→ **PROMPT**
Leave out every line that comes before the one containing "Open Recorded Data", and reproduce the rest of the listing below exactly, through its last line.
SOURCE DATA Block Start
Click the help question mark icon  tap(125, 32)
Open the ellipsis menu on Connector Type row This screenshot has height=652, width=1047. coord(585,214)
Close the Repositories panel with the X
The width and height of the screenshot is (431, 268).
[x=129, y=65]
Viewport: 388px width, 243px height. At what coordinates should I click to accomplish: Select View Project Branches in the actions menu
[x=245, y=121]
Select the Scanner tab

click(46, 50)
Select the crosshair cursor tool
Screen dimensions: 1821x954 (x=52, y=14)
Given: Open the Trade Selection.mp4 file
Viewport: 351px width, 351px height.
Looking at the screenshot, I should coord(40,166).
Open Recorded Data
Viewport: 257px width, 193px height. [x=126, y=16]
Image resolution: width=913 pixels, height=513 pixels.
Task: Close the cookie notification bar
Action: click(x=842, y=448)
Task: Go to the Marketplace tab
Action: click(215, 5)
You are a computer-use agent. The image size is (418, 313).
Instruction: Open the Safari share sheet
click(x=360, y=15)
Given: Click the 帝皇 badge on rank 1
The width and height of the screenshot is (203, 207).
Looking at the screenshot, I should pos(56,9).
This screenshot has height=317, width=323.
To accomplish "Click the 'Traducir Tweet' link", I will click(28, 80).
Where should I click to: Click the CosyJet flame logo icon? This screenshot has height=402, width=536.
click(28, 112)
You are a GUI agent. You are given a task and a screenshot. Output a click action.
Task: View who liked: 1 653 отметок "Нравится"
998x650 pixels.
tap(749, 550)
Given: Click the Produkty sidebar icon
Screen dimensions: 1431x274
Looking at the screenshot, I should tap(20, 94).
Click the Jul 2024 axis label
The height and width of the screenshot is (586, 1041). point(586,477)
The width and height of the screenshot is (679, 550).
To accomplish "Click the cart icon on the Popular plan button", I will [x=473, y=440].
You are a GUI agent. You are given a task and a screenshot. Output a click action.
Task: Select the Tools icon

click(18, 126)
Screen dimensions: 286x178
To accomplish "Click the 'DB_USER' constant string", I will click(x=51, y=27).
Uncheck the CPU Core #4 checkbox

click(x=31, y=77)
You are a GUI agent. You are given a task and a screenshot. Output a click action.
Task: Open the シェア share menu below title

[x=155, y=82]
SOURCE DATA Block End
→ **ANSWER TO THE EXERCISE**
Open Recorded Data
Viewport: 257px width, 193px height. [x=126, y=16]
Image resolution: width=913 pixels, height=513 pixels.
Task: Close the cookie notification bar
Action: click(x=842, y=448)
Task: Go to the Marketplace tab
Action: click(215, 5)
You are a computer-use agent. The image size is (418, 313).
Instruction: Open the Safari share sheet
click(x=360, y=15)
Given: Click the 帝皇 badge on rank 1
The width and height of the screenshot is (203, 207).
Looking at the screenshot, I should pos(56,9).
This screenshot has height=317, width=323.
To accomplish "Click the 'Traducir Tweet' link", I will click(28, 80).
Where should I click to: Click the CosyJet flame logo icon? This screenshot has height=402, width=536.
click(28, 112)
You are a GUI agent. You are given a task and a screenshot. Output a click action.
Task: View who liked: 1 653 отметок "Нравится"
998x650 pixels.
tap(749, 550)
Given: Click the Produkty sidebar icon
Screen dimensions: 1431x274
Looking at the screenshot, I should tap(20, 94).
Click the Jul 2024 axis label
The height and width of the screenshot is (586, 1041). point(586,477)
The width and height of the screenshot is (679, 550).
To accomplish "Click the cart icon on the Popular plan button", I will [x=473, y=440].
You are a GUI agent. You are given a task and a screenshot. Output a click action.
Task: Select the Tools icon

click(18, 126)
Screen dimensions: 286x178
To accomplish "Click the 'DB_USER' constant string", I will click(x=51, y=27).
Uncheck the CPU Core #4 checkbox

click(x=31, y=77)
You are a GUI agent. You are given a task and a screenshot. Output a click action.
Task: Open the シェア share menu below title

[x=155, y=82]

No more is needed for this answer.